— Begin Passage shown —
So in the 2nd example (https://codepen.io/grrrwaaa/pen/qBmGMQV?editors=0010), each side is generating a "query" and sending it, and both sides are receiving each others' messages, so it is hearing from the other side, just that there were no changes to report, since all it hears back is a query, which it treats as still not knowing what state the other side is in, so it can't respond with any updates. So in this case, it generates a new query again (and same for the other peer). They will keep querying each other like this until somebody makes some kind of change, and therefore has something concrete to reply, and then the endless queries stop. Is this understading correct?

If so, I'm not really sure that this is correct behaviour. It has heard back from the peer, so it shouldn't need to retry querying. It's just that the peer had nothing to say, because it had an empty doc. I think the response it got back should have informed it what state the peer was in. Like John Cage: "I have nothing to say, and I'm saying it". That is, perhaps what is missing is a sync reply content that says the equivalent of "my state is an empty doc". (I don't think this is a feature for generating retries, as you did actually hear back, so there's no logical requirement for retries on this basis. The peer will get in touch with you if it changes something.) If the sync protocol has to be stricly delta-oriented, then this would mean a delta that identifies the creation of a new document. I realize this could pollute logic with an edge case though, and it probably is not worth it. At least for my use case all new docs will already have some changes so I'm not concerned for my app. I just thought it was worth identifying.
— End Passage shown —
— Begin Collected material —
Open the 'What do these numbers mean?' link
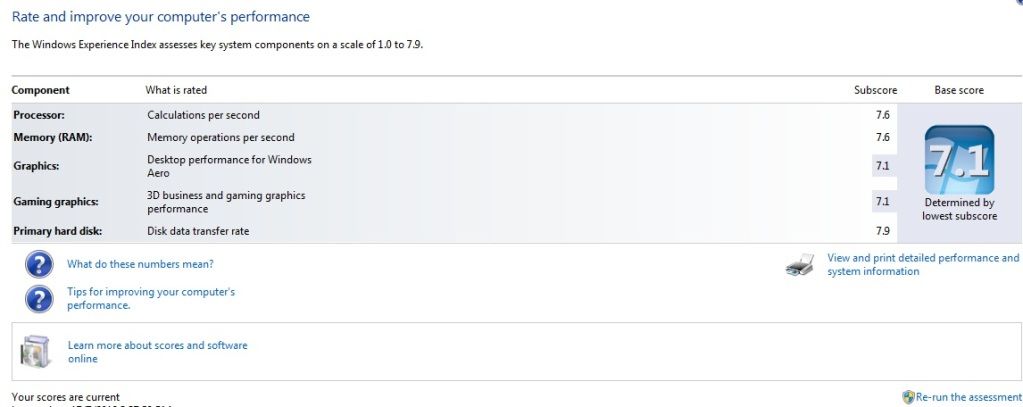 (x=140, y=265)
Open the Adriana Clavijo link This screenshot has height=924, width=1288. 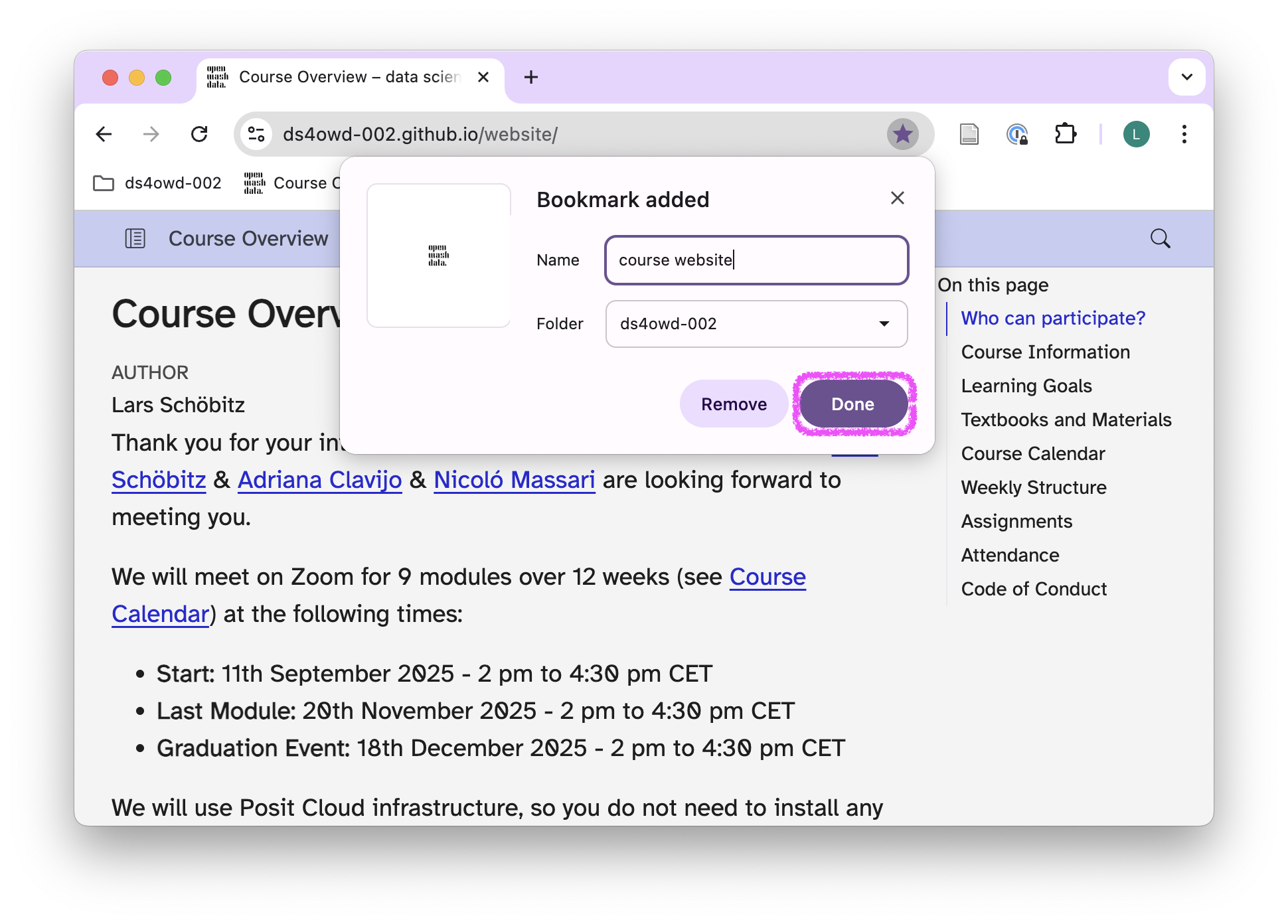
— End Collected material —
▶ **Short exercise**: Please transcribe the sync-protocol comment from "So in the 2nd" up to and including "this understading correct?".

▶ **Result of the task**:
So in the 2nd example (https://codepen.io/grrrwaaa/pen/qBmGMQV?editors=0010), each side is generating a "query" and sending it, and both sides are receiving each others' messages, so it is hearing from the other side, just that there were no changes to report, since all it hears back is a query, which it treats as still not knowing what state the other side is in, so it can't respond with any updates. So in this case, it generates a new query again (and same for the other peer). They will keep querying each other like this until somebody makes some kind of change, and therefore has something concrete to reply, and then the endless queries stop. Is this understading correct?